WikiLeaks, whistleblower or beacon of free speech?

Julian+Assange%2C+editor-in-chief+of+the+website+WikiLeaks.

Julian Assange, editor-in-chief of the website WikiLeaks.

CNN Wire Service

With its sparse design, WikiLeaks doesn’t look like it would stir incredible worldwide controversy. But that’s what the whistleblower website has done since this summer, and most recently over the Thanksgiving holiday weekend.

On Sunday, WikiLeaks published part of what it says is a cache of more than a quarter-million U.S. diplomatic cables. The leak of this classified material could be embarrassing at best, some say. At worst, revelations in the cables “can damage national security” and “may put lives at risk.”

The organization known as WikiLeaks has been defined many different ways. It has previously said it publishes and comments on leaked documents that allege government and corporate misconduct, and it is supported by private, confidential donors. The Wall Street Journal breaks down how the site keeps its funding secret.

Although WikiLeaks has been online since 2006, it attained megawatt international celebrity in July after what was then considered the largest intelligence leak in U.S. history — the release of 90,000 secret documents about the war in Afghanistan — appeared on the site.

The July leak was followed by other leaks. In October, WikiLeaks released classified documents related to the Iraq war.

The leaks have outraged top U.S. defense officials and spurred the Pentagon to work overtime reviewing the material.

WikiLeaks has said its sources are anonymous.

Some have praised the site as a beacon of free speech. Others have criticized it as a threat to U.S. national security and America’s relationship with its allies.

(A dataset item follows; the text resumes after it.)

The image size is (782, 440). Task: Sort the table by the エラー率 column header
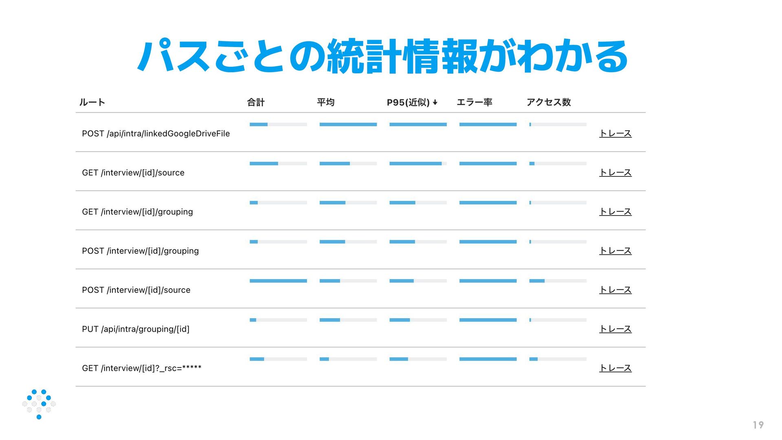(474, 102)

Those who have assailed WikiLeaks also say that because the site has either directly published names of informants or other identifying information, it has endangered the lives of people around the world who are fighting terrorism.

The nonprofit site’s servers are spread around the globe, including in Sweden and Iceland, because those nations offer legal protection to the disclosures made on the site.

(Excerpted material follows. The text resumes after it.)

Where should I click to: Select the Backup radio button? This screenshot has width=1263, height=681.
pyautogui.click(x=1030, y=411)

WikiLeaks’ staff is a loose band of tech-savvy volunteers who are also scattered around the world, many who have day jobs, according to interviews with past and present WikiLeaks contributors.

Julian Assange founded WikiLeaks and is considered its public face. Time magazine named the slightly built 39-year-old Australian with instantly recognizable white hair as its Person of the Year. The magazine called him a “new kind of whistleblower … for the digital age.”

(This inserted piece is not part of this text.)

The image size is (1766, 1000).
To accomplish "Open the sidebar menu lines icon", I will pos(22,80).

Assange is constantly traveling, convinced that the work that WikiLeaks does puts him in jeopardy because various government officials would like to see the site shut down. An enigmatic figure, he rarely talks about his past except during this TED Talk earlier this year.

Shortly after the Afghanistan war log release in July, Assange became the subject of a sex crime case in Sweden, the details of which can be seen here.

It’s unclear who is behind the latest batch of leaks from WikiLeaks.

It’s unclear now what the fallout may be, but WikiLeaks is promising that it will release more cables in the coming weeks and months.

During all of WikiLeaks’ history, there has been only one person charged in relation to a leak that appeared on the site.

In April of this year, a secret video taken in 2007 of a U.S. helicopter attack in Iraq that killed a dozen civilians, including two unarmed Reuters journalists, appeared on WikiLeaks’ site. At the time, Maj. Shawn Turner, a U.S. military spokesman, said that “all evidence available supported the conclusion by those forces that they were engaging armed insurgents and not civilians.”

The U.S. military arrested Pfc. Bradley Manning, a former Army intelligence analyst, in June. The then-22-year-old was charged with eight violations of the U.S. Criminal Code for transferring classified data. 

Manning allegedly confessed, in instant chats with an infamous California-based hacker, that he had downloaded classified information to his computer while pretending to listen to Lady Gaga.

The hacker, Adrian Lamo, turned Manning in to the FBI. Lamo says Manning had help leaking from other people, including students affiliated with MIT.